As insolvências empresariais globais registaram um aumento de 12% desde o início do ano, com uma deterioração do clima empresarial. De acordo com a Coface, a América do Norte foi o principal motor do aumento global, com uma subida de 22% nas insolvências.

As tensões geopolíticas, nomeadamente o conflito no Médio Oriente, têm estado a alimentar esta tendência. O conflito tem impactos no aumento dos custos de fornecimento, dá uma maior volatilidade aos preços da energia e tem criado uma maior incerteza sobre as decisões de investimento, o que tem penalizado as empresas.

Perante este contexto, a Coface reviu as suas previsões para este ano, apontando agora para que as insolvências crescem 6%, mais do dobre do que o crescimento antecipado no início do ano.
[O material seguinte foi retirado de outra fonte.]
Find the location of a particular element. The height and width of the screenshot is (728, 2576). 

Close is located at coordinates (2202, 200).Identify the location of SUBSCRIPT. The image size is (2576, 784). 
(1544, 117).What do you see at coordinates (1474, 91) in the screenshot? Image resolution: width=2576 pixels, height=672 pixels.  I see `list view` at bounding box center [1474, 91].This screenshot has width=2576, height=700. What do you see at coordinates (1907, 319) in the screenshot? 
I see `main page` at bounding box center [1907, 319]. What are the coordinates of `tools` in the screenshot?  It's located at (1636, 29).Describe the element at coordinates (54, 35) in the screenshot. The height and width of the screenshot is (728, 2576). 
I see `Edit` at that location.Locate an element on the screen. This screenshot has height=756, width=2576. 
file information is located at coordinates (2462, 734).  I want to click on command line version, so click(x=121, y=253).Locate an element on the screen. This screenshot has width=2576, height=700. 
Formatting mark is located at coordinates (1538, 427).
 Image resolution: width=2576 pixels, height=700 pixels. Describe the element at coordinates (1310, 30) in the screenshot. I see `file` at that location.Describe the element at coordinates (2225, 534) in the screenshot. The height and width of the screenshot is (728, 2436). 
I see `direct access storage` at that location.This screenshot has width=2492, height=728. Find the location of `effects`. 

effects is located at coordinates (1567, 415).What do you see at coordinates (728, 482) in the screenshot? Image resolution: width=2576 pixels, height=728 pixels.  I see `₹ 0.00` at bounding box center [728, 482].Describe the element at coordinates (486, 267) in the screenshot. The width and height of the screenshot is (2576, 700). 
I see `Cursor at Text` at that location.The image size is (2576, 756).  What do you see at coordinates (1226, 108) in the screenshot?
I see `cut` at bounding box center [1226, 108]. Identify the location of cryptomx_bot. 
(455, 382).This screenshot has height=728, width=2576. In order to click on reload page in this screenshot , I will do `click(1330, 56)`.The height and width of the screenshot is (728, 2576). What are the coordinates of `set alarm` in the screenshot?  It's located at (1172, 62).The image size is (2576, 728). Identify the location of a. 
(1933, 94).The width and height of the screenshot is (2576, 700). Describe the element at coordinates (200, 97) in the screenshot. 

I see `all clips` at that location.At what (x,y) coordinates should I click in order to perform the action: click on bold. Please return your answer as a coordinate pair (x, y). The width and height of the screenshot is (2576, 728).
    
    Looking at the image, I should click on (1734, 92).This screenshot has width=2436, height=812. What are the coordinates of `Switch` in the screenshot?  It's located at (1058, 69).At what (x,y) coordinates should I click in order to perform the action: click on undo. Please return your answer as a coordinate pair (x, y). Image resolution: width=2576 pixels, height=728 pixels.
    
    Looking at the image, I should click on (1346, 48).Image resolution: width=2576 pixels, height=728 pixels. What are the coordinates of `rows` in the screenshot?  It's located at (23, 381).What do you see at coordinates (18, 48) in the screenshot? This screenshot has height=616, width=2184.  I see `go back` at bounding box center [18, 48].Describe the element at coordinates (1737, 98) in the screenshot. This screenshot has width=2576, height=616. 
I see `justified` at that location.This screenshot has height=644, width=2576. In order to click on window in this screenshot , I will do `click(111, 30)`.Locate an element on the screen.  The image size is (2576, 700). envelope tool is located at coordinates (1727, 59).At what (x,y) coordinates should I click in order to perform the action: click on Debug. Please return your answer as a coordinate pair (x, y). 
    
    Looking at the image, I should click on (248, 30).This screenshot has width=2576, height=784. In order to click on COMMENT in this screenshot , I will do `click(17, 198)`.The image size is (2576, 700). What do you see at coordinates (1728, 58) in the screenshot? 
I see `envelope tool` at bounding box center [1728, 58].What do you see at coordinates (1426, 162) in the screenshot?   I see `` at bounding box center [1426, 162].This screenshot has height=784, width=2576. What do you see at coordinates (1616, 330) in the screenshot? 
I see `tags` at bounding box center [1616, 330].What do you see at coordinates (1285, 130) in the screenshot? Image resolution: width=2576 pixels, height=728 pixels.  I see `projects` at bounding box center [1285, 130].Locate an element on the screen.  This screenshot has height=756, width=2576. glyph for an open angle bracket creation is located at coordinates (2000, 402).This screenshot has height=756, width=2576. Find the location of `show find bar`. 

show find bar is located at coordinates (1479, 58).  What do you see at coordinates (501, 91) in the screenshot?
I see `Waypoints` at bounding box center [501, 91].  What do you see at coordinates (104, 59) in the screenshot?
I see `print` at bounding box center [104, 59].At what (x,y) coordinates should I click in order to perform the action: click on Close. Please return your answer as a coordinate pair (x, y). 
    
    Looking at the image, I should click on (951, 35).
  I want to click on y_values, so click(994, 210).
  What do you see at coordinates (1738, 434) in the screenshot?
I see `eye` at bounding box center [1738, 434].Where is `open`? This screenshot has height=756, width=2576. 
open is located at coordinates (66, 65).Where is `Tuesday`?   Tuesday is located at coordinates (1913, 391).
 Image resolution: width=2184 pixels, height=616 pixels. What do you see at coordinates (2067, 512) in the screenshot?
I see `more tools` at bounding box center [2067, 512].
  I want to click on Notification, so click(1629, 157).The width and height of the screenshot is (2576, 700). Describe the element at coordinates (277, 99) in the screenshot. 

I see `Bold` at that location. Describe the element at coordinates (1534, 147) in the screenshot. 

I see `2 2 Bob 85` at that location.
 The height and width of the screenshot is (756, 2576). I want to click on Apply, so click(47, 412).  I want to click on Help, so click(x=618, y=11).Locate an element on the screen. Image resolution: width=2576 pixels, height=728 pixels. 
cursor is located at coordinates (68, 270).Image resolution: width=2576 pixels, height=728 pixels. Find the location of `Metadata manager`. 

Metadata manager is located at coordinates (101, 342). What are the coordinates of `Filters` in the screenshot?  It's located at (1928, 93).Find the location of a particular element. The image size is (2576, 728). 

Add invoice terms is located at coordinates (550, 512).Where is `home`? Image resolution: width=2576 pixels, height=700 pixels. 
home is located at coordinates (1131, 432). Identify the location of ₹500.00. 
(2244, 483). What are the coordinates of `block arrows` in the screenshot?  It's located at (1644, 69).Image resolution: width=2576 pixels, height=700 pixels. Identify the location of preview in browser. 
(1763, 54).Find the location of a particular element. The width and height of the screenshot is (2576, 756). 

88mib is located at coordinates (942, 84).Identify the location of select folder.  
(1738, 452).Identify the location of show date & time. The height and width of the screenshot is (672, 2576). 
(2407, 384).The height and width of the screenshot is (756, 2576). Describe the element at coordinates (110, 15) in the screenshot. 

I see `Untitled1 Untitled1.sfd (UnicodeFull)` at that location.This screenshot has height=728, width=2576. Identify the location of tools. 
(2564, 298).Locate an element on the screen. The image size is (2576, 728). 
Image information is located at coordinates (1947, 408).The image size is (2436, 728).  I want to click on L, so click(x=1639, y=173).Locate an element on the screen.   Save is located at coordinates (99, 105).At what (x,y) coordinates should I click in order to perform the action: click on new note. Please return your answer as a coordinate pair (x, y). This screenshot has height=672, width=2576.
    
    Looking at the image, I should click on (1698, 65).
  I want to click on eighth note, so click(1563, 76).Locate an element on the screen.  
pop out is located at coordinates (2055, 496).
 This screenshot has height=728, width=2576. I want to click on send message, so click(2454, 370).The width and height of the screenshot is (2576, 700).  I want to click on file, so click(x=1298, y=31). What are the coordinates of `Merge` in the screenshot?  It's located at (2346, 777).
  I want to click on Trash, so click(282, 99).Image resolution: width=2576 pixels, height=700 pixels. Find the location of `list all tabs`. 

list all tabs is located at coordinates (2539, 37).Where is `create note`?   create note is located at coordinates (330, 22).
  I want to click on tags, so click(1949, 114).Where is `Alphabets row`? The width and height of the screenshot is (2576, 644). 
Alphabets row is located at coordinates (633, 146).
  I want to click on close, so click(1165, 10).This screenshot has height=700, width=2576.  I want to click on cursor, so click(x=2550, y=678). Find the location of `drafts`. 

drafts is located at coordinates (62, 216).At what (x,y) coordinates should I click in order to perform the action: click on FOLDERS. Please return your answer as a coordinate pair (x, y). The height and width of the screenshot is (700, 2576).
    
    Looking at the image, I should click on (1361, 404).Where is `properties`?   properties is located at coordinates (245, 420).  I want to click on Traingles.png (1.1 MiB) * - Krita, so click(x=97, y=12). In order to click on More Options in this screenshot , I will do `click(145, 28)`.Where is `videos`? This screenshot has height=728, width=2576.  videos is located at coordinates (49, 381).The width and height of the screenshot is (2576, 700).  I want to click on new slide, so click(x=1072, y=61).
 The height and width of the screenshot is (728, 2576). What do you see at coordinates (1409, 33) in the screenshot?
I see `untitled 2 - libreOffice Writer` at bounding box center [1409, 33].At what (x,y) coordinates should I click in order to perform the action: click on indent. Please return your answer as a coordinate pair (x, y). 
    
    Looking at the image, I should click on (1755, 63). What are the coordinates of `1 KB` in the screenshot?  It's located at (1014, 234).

“São esperados aumentos significativos nos Estados Unidos (+8%), França (+8%) e Japão (+7%), enquanto a Alemanha e os Países Baixos deverão registar subidas de cerca de 5%. Aumentos mais moderados, entre 2% e 3%, são esperados em Espanha, Itália e Reino Unido”, refere em comunicado.

As taxas de juro, que continuam elevadas, também pesam nas empresas, uma vez que mantém o custo do crédito persistentemente elevado. “Esta restrição é ainda mais significativa dado que as empresas entram nesta fase com níveis historicamente altos de endividamento. Consequentemente, mesmo pequenas alterações nas condições de financiamento podem ter um impacto desproporcionado: um aumento de apenas 25 pontos base nas taxas de juro seria suficiente para acelerar novamente os incumprimentos globais e aproximar o seu crescimento dos níveis observados em 2025”, indicam.

Toda esta situação é penalizadora, principalmente, para setores mais suscetíveis aos ciclos económicos, como é o caso da construção, indústria química e setor têxtil. Nos Estados Unidos o setor industrial e da construção já tem sentido um forte aumento dos custos de financiamento e uma diminuição na procura.

Na Alemanha os elevados preços da energia penalizam a indústria, em França as taxas de juro têm impactado no setor da construção.

“Esta vulnerabilidade é ainda mais pronunciada nas PME, que são frequentemente menos diversificadas e mais expostas a flutuações de tesouraria”, aponta.

A gestora de risco de crédito comercial salienta que durante os últimos anos as insolvências foram contidas devido aos apoios governamentais. O apoio orçamental das principais economias europeias entre 2022-2023 representou 2-4% do PIB, um valor que agora é muito menor.

“Além disso, as intervenções recentes são mais direcionadas. Embora isso possa ajudar os setores e empresas mais vulneráveis, é improvável que ofereça o mesmo amortecedor abrangente observado em crises anteriores. Como resultado, a capacidade da política pública para conter o aumento das insolvências parece mais limitada”, declara.